Accueil > Actualité ciné > Critique > Les Cowboys mardi 24 novembre 2015

Critique Les Cowboys

Un coup pour rien, par Morgan Pokée

Les Cowboys

réalisé par Thomas Bidegain

Il n’a sans doute étonné personne de voir Thomas Bidegain passer à la réalisation, tant sa renommée de scénariste le plus bankable de France est aujourd’hui inévitable. Au-delà de quelques hits bien sentis (La Famille Bélier cette année) et de sa longue collaboration avec Jacques Audiard engagée depuis De battre mon cœur s’est arrêté, Bidegain est depuis peu sollicité par un certain cinéma d’auteur (à l’initiative majoritairement des producteurs) comme la garantie d’une supposée efficacité scénaristique qui permet de rassurer les financeurs et faciliter le montage du projet.
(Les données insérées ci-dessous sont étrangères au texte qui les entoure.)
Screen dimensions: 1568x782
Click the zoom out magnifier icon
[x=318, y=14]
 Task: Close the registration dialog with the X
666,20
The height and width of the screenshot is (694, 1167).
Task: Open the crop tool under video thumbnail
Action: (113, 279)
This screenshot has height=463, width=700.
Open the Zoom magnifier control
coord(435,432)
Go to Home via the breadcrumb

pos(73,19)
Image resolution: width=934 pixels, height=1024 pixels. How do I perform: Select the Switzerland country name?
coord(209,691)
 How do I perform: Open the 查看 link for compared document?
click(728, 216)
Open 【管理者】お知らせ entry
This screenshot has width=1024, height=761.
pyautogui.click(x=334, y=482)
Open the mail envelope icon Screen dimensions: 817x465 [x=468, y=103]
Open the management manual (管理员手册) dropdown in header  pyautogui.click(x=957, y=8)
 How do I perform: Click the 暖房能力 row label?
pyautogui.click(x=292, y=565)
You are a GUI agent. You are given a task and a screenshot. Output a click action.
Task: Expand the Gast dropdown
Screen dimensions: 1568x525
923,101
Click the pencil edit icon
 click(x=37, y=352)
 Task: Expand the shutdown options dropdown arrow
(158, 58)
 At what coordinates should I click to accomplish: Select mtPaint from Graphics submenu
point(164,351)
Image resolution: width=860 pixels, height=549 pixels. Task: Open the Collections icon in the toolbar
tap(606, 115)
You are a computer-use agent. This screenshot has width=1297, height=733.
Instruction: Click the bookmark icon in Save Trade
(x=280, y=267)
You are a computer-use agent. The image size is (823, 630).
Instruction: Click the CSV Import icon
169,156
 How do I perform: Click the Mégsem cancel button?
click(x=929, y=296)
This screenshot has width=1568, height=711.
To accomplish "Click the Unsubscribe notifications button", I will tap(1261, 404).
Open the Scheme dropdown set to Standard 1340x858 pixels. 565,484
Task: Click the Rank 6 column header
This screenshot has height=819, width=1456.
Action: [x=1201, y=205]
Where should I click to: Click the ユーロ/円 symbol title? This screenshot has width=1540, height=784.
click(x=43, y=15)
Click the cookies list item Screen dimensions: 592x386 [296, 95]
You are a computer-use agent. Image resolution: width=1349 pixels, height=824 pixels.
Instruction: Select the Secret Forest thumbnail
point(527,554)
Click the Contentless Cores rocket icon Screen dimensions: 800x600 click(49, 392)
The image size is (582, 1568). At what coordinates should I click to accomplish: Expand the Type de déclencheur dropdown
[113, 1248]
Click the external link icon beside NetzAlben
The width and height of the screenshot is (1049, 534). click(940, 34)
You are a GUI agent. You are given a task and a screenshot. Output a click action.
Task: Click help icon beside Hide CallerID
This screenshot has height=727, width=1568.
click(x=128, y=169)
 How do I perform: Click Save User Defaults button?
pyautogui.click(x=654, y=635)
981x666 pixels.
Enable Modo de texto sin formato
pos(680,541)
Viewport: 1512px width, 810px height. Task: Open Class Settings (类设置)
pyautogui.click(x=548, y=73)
Rien que ces derniers mois, il a contribué à l’écriture du Saint Laurent de Bertrand Bonello, Vincent n’a pas d’écailles de Thomas Salvador ou encore à celle de Ni le ciel ni la terre de Clément Cogitore – il a récemment officié sur Les Chevaliers blancs, prochain film de Joachim Lafosse dont la sortie est prévu pour le 20 janvier prochain. Et ce n’est pas son dernier fait d’armes – une Palme d’Or attribuée à Dheepan – qui va enclencher une réduction de son emprise sur le cinéma français actuel. Emprise qui s’accompagne donc de la sortie en salles, comme un produit dérivé, de son premier long métrage comme réalisateur, Les Cowboys, adoubé par la case « Quinzaine des réalisateurs » où il aura donc étrangement côtoyé les œuvres de Philippe Garrel (L’Ombre des femmes) et d’Arnaud Desplechin (Trois souvenirs de ma jeunesse) dans la sélection de cette année.

Guerre épaisse

Au vu des récents événements tragiques qui se sont déroulés en France ces derniers jours, on aurait pu penser que la sortie des Cowboys serait repoussée, le point de départ de Bidegain s’appuyant sur la disparition soudaine et inattendue d’une jeune fille au milieu des années 90, partie rejoindre une cellule djihadiste dans les filières intégristes du Moyen-Orient. Les cowboys du titre désignent symboliquement son père et son frère, duo agencé comme un relais de témoin générationnel qui se lance à sa recherche dans une quête désespéré traversant plusieurs pays (la Belgique, le Yémen...) et se déployant sur plusieurs années (au rythme des attentats touchant New York le 11 septembre 2001 ou encore Madrid et Londres plus tard). Détails lourdement signifiants qui disent déjà l’échec flagrant du projet dans sa volonté de faire rentrer en échos la tragédie familiale et la terreur mondiale grandissante. Échec car l’impression que Bidegain est aussi dépassé par les événements que le personnage qu’interprète François Damiens prédomine largement : il faut voir le film s’empêtrer en permanence dans ces circonvolutions scénaristiques appuyés, à l’image de ces noms de personnages s’inscrivant à l’écran afin de chapitrer inutilement le film. Les Cowboys a tout du scénario platement filmé, tant la mise en scène de Bidegain, visant un classicisme hollywoodien assumé (puisant ouvertement, et avec la modestie qui caractérise habituellement ses scénarios, sa source dans rien de moins que l’œuvre de John Ford), ne réussit qu’à manifester une esthétique de carte postale d’une impersonnalité confondante – son allégeance à la forme du western ne se réduisant qu’à la simple mise en image d’un scénario abusant des ellipses comme un signe accablant de son incapacité à se donner le temps de la réflexion. Pour un film sur l’enrôlement de la jeunesse dans le fondamentalisme le plus barbare, c’est pour le moins malheureux.